**TASK DESCRIPTION**:
Print each record below exactly as it appears.

**DATASET EXTRACT**:
● ● ●

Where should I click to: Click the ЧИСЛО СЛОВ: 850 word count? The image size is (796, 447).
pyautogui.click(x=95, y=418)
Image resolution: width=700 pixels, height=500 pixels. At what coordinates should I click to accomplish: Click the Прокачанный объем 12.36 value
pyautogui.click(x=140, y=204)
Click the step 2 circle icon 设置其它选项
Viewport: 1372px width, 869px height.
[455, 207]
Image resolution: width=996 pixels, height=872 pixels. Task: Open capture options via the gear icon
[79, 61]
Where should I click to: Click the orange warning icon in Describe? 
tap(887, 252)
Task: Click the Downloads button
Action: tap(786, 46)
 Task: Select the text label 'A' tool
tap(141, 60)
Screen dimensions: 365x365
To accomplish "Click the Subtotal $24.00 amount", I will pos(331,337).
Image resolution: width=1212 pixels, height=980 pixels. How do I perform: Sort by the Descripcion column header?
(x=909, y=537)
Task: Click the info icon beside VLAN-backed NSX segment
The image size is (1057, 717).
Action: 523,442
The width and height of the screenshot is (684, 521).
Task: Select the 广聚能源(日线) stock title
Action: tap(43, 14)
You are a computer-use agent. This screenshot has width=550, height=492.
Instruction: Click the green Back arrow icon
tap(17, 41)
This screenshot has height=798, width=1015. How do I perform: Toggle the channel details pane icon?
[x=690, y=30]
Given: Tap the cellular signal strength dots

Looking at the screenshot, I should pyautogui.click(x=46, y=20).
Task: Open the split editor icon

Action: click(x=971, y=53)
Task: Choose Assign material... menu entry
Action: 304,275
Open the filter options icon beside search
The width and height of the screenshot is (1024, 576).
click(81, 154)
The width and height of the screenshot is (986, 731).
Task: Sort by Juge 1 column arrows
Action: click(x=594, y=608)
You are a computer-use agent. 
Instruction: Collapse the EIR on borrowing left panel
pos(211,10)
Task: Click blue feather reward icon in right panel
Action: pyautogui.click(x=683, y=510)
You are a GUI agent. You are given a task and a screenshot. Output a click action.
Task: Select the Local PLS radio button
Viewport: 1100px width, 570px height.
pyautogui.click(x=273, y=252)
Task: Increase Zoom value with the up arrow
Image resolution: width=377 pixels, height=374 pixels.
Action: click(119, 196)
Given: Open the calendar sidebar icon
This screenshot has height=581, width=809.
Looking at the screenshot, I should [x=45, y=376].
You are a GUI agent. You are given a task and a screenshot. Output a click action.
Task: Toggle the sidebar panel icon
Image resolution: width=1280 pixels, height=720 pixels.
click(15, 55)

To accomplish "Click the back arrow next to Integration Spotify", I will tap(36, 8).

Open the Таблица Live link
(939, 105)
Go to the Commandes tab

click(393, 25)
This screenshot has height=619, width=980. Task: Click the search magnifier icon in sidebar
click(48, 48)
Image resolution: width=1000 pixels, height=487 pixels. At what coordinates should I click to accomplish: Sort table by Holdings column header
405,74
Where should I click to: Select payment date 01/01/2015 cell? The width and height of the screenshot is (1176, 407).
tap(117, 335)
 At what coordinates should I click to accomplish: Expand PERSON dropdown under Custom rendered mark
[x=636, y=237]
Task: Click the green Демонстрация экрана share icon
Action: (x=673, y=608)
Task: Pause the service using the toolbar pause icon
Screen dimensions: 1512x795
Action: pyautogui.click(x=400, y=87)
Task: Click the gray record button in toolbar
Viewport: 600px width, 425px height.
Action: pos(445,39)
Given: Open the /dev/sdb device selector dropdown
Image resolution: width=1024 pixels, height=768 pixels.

● ● ●

**RESULT OF THIS TASK**:
Where should I click to: Click the ЧИСЛО СЛОВ: 850 word count? The image size is (796, 447).
pyautogui.click(x=95, y=418)
Image resolution: width=700 pixels, height=500 pixels. At what coordinates should I click to accomplish: Click the Прокачанный объем 12.36 value
pyautogui.click(x=140, y=204)
Click the step 2 circle icon 设置其它选项
Viewport: 1372px width, 869px height.
[455, 207]
Image resolution: width=996 pixels, height=872 pixels. Task: Open capture options via the gear icon
[79, 61]
Where should I click to: Click the orange warning icon in Describe? 
tap(887, 252)
Task: Click the Downloads button
Action: tap(786, 46)
 Task: Select the text label 'A' tool
tap(141, 60)
Screen dimensions: 365x365
To accomplish "Click the Subtotal $24.00 amount", I will pos(331,337).
Image resolution: width=1212 pixels, height=980 pixels. How do I perform: Sort by the Descripcion column header?
(x=909, y=537)
Task: Click the info icon beside VLAN-backed NSX segment
The image size is (1057, 717).
Action: 523,442
The width and height of the screenshot is (684, 521).
Task: Select the 广聚能源(日线) stock title
Action: tap(43, 14)
You are a computer-use agent. This screenshot has width=550, height=492.
Instruction: Click the green Back arrow icon
tap(17, 41)
This screenshot has height=798, width=1015. How do I perform: Toggle the channel details pane icon?
[x=690, y=30]
Given: Tap the cellular signal strength dots

Looking at the screenshot, I should pyautogui.click(x=46, y=20).
Task: Open the split editor icon

Action: click(x=971, y=53)
Task: Choose Assign material... menu entry
Action: 304,275
Open the filter options icon beside search
The width and height of the screenshot is (1024, 576).
click(81, 154)
The width and height of the screenshot is (986, 731).
Task: Sort by Juge 1 column arrows
Action: click(x=594, y=608)
You are a computer-use agent. 
Instruction: Collapse the EIR on borrowing left panel
pos(211,10)
Task: Click blue feather reward icon in right panel
Action: pyautogui.click(x=683, y=510)
You are a GUI agent. You are given a task and a screenshot. Output a click action.
Task: Select the Local PLS radio button
Viewport: 1100px width, 570px height.
pyautogui.click(x=273, y=252)
Task: Increase Zoom value with the up arrow
Image resolution: width=377 pixels, height=374 pixels.
Action: click(119, 196)
Given: Open the calendar sidebar icon
This screenshot has height=581, width=809.
Looking at the screenshot, I should [x=45, y=376].
You are a GUI agent. You are given a task and a screenshot. Output a click action.
Task: Toggle the sidebar panel icon
Image resolution: width=1280 pixels, height=720 pixels.
click(15, 55)

To accomplish "Click the back arrow next to Integration Spotify", I will tap(36, 8).

Open the Таблица Live link
(939, 105)
Go to the Commandes tab

click(393, 25)
This screenshot has height=619, width=980. Task: Click the search magnifier icon in sidebar
click(48, 48)
Image resolution: width=1000 pixels, height=487 pixels. At what coordinates should I click to accomplish: Sort table by Holdings column header
405,74
Where should I click to: Select payment date 01/01/2015 cell? The width and height of the screenshot is (1176, 407).
tap(117, 335)
 At what coordinates should I click to accomplish: Expand PERSON dropdown under Custom rendered mark
[x=636, y=237]
Task: Click the green Демонстрация экрана share icon
Action: (x=673, y=608)
Task: Pause the service using the toolbar pause icon
Screen dimensions: 1512x795
Action: pyautogui.click(x=400, y=87)
Task: Click the gray record button in toolbar
Viewport: 600px width, 425px height.
Action: pos(445,39)
Given: Open the /dev/sdb device selector dropdown
Image resolution: width=1024 pixels, height=768 pixels.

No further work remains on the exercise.